Of course, decisions and judgments have to be made about public expenditure. There is a very broad national questioning about the role and value of higher education in general even among business and engineering graduates. For example, there has long been evidence that a significant number of STEM (science, technology and math) graduates end up not doing what they were trained for but rather work in sales, community relations, management and the like. Specific curricula are not necessarily essential to what students end up doing. But for the Governor to polish up his rearview mirror and decide that he can predict what jobs will need to be filled in the future is beyond risky – it’s a surefire business plan for training our young to craft buggy whips.
One can be as dyspeptic as any Governor who sees low-hanging budgetary fruit to snatch. But when confronted with the task of this article, we are obligated to ask, wouldn’t the disgraceful and stupid violation of American banking and civic responsibility have been ameliorated or entirely avoided if Angelo Mozillo of Countrywide and Killington of WAMU had studied some anthropology? A course or two might have clarified the links between immediate money gratification and the destruction of the seed corn, which early tribes knew they had to husband – their capital.
The Governor does make the excellent point that students should be made aware of the possible career implications of their courses of study, and there should not be an automatic assumption that putting in the academic time will yield cash enough to buy a used Ford Focus. But politicians should be wary about guiding the young into allegedly lucrative professions. Even MBA’s and lawyers are on the streets desperately hunting for jobs. So will Florida shutter its business and law schools?
Perhaps the Governor is driven to challenge degrees in anthropology because his daughter has one. But whatever her life is like and how intriguingly she makes use of what she learned at university, the fact is countless graduates of programs such as hers are employed in grown-up corporations, government, the military, and the like. The perspective they bring to bear is not necessarily directly money in the bank (though it is in marketing) but rather one which induces conservative caution about human actions, a caution which can protect capital by avoiding its unduly confident expenditure.
There is good reason to sympathize with politicians looking at university budgets and wondering which cuts to advocate. That’s their job. However, it is also the job of university leaders to know about their system even if they often do so with remarkable fuzziness. Policymakers may not be able to predict how English majors end up producing voice identification technology, or how anthropologists studying child abuse can relate such abuse to kinship patterns. Informing social workers and the criminal justice system about these patterns can avoid human pain and save taxpayer money. And certainly it is not unreasonable to ask why so many thousands of psychologists are graduating these days, flooding the market and keeping salaries low.
Oddly, perhaps the free market of ideas is working. Students need more information about the likely future benefits of what they study. Yet even now when such benefits are very poorly and cautiously made available to them, they nevertheless make judgments about their futures, however clumsily, and pick courses with some measure of good sense.
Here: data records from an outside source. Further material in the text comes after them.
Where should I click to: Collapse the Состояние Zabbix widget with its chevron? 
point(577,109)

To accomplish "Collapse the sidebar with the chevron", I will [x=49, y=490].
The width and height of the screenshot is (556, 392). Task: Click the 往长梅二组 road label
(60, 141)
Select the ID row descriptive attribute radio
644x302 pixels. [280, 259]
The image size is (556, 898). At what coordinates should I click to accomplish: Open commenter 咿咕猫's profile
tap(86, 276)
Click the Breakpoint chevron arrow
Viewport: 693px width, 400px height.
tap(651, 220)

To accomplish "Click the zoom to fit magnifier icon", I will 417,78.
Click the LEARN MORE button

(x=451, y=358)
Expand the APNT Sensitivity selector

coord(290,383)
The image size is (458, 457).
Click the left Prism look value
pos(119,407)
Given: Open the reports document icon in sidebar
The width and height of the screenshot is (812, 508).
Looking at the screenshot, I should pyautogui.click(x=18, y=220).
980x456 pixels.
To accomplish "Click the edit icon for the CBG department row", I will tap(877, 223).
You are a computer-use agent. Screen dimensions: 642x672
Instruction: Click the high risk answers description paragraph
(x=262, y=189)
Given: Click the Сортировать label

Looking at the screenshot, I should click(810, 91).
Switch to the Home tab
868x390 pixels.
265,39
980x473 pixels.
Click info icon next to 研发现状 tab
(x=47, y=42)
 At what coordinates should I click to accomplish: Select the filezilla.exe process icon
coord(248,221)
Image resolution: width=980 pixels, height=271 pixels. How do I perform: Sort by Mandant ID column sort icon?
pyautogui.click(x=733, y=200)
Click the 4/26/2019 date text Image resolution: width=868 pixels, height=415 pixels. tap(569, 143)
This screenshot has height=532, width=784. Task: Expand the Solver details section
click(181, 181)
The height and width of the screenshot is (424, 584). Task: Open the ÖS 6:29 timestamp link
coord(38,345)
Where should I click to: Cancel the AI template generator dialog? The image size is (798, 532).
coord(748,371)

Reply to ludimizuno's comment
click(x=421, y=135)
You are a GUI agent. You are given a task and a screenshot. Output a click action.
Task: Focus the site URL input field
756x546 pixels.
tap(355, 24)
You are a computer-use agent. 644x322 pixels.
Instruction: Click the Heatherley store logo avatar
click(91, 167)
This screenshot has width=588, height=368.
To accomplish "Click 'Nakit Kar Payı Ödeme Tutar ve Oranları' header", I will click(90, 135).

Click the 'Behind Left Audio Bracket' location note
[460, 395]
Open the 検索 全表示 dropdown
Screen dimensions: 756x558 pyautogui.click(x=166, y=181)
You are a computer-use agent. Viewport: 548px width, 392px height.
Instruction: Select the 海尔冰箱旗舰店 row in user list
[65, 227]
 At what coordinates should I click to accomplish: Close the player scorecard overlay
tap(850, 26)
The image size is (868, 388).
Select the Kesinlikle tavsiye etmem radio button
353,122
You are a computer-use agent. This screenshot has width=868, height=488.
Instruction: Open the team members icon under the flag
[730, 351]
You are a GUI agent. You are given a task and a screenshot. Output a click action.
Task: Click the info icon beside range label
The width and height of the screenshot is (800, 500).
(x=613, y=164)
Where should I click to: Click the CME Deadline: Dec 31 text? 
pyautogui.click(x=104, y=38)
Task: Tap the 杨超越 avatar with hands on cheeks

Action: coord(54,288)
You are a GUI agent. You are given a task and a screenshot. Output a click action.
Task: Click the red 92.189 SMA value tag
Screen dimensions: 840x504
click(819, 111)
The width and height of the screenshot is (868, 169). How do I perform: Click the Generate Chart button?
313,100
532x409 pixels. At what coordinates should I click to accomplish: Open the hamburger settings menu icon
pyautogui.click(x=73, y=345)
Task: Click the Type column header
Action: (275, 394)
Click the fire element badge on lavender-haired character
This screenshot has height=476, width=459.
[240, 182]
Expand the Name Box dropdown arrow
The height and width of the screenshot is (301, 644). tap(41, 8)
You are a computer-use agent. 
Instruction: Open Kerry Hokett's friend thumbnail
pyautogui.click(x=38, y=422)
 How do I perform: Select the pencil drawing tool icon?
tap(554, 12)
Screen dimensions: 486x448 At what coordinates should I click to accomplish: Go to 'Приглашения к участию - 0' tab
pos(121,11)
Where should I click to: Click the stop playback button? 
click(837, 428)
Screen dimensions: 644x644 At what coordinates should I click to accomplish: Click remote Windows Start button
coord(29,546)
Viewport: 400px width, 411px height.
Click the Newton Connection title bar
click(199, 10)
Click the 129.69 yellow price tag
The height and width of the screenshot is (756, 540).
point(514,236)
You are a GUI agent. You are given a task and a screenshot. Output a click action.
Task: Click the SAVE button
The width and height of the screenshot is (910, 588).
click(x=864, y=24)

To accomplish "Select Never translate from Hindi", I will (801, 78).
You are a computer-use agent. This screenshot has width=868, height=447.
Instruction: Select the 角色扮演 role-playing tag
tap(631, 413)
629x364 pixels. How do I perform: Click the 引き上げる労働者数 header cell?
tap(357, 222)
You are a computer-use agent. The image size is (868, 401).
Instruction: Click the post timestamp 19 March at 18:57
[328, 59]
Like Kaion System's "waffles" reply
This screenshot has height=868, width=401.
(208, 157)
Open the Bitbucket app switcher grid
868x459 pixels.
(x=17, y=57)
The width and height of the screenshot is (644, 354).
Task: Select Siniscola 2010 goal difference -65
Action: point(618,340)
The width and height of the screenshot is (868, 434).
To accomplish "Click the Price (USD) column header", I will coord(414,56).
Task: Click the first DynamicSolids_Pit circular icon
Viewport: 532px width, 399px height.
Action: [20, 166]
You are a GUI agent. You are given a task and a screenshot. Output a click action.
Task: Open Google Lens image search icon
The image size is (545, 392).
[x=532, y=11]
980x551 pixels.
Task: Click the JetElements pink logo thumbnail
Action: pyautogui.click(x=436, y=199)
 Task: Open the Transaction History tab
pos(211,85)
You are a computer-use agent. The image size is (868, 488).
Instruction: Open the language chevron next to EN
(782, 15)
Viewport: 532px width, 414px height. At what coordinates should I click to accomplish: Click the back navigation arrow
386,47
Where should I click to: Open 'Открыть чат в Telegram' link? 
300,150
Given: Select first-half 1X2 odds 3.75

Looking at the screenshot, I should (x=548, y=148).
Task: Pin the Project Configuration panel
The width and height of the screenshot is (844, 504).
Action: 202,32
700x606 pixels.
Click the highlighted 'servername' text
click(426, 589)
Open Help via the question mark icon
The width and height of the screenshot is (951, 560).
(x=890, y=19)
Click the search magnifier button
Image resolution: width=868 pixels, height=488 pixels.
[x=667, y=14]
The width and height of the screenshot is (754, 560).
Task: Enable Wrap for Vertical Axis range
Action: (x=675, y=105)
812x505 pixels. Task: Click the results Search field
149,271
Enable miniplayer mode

They should be able to do so better and earlier. And so the Governor’s spotlight on the matter is useful.
And even in tourist-state Florida, hazy romantic tales of cultural history, for example, about very early dwellers along the coasts, may fascinate as many investors or depositors or visitors as the existing A-team of cardiologists and diet doctors. To say nothing of the neo-tribal theme-park spectacles which prosper in Orlando and generate plenty of revenue out of thin or thick human fantasy.